Rated PG-13, 100 minutes
What a disappointment. That's the best way to describe the new Marvel entry "Venom," that in spite of inspired casting and backstory, lacks real bite. If it doesn't feel right, you'd be absolutely correct in your assessment, as this feels genuinely watered down and chaotic.
Journalist Eddie Brock (Oscar-nominee Tom Hardy) is trying to take down Carlton Drake (Riz Ahmed, miscast), the notorious and brilliant founder of the Life Foundation. While investigating one of Drake's experiments, Eddie's body merges with the alien Venom -- leaving him with superhuman strength and power. Twisted, dark and fueled by rage, Venom tries to control the new and dangerous abilities that Eddie finds so intoxicating.
The modestly entertaining yet supremely bland "Venom" could've been a mesmerizing, dark tale of right and wrong, but it mostly just feels all wrong. Set in the "Spider-Man" universe, "Venom" will make you pine for Spidey, though that may be difficult after the last Avengers film.

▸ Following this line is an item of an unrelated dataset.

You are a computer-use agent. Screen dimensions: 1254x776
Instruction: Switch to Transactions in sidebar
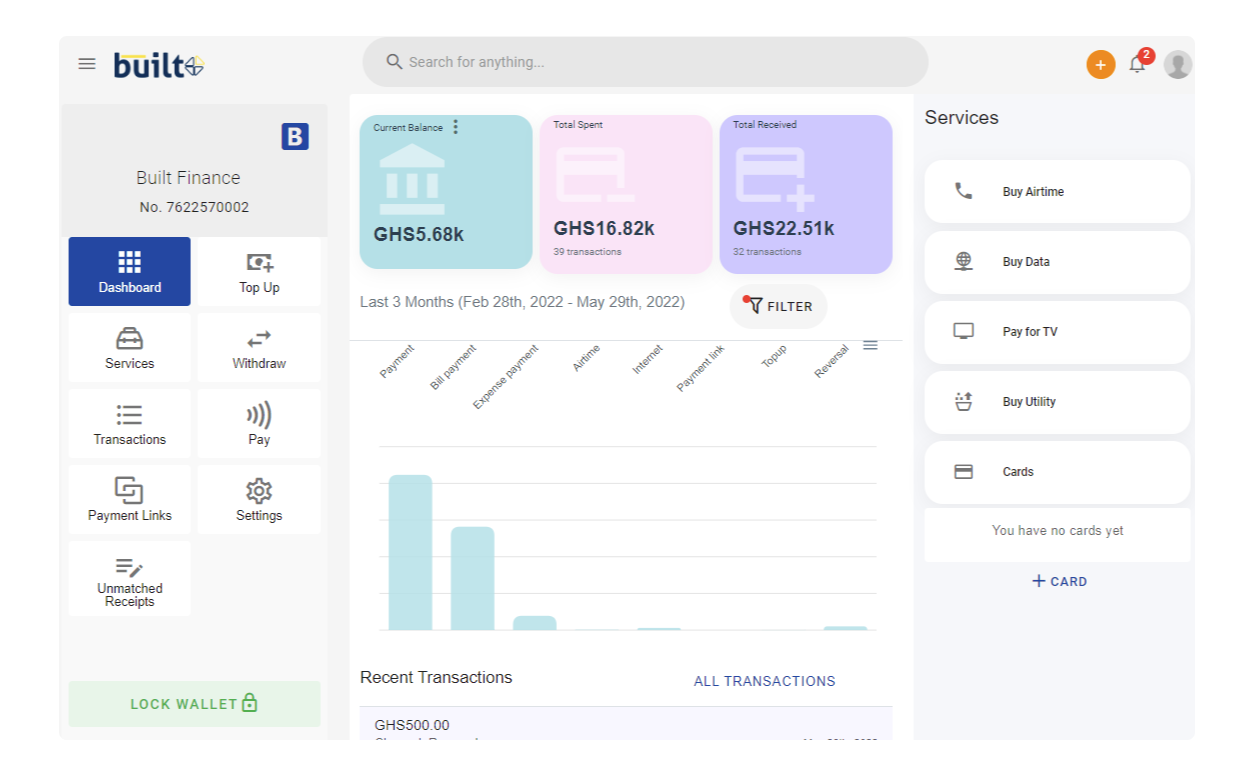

First, director Ruben Fleischer ("Zombieland") and co-writers Jeff Pinkner and Scott Rosenberg (the team behind the recent "Jumanji") and Kelly Marcel ("Saving Mr. Banks") make the mistake of having the film PG-13; in doing so, it lessens the darkness and adds more scripted PG-13 style action sequences that feel so out of place compared to the much darker comic book storylines.
Second, the film is hurt by the miscasting of Ahmed as the central protagonist Drake, a usually decent actor who can't convey his character's sinister motivations here. Then, it doesn't help that the script doesn't do much in way of shedding much light into any of the characters, particularly Michelle Williams ("The Greatest Showman,") wasted in the conventional, throwaway part of Brock's girlfriend, given very little to do here.
Fanboys everywhere rejoiced when they heard that an intense actor like Hardy was cast as Venom, and it's the film's calling card, for without it "Venom" would be a total waste. Hardy is the only real reason to see the film, but the Jekyll-Hyde hybrid of having voices in your head (Hardy also does the voice of Venom, in case you're wondering) is fun at first but become annoying and distracting by the film's end.
Somewhere along the way, "Venom" was a good idea on paper, but it's a bad execution that lacks considerable edge. If there is another installment, note to the producers: make it darker, bloodier and Rated R. The visuals are OK but generally border on cheesy, and if the end-credits scene gives any idea of the next "Spider-Man" movie, it doesn't bode well.
"Venom" will have its Marvel fanboy base show up, but I'm almost certain they'll be extremely disappointed by the results.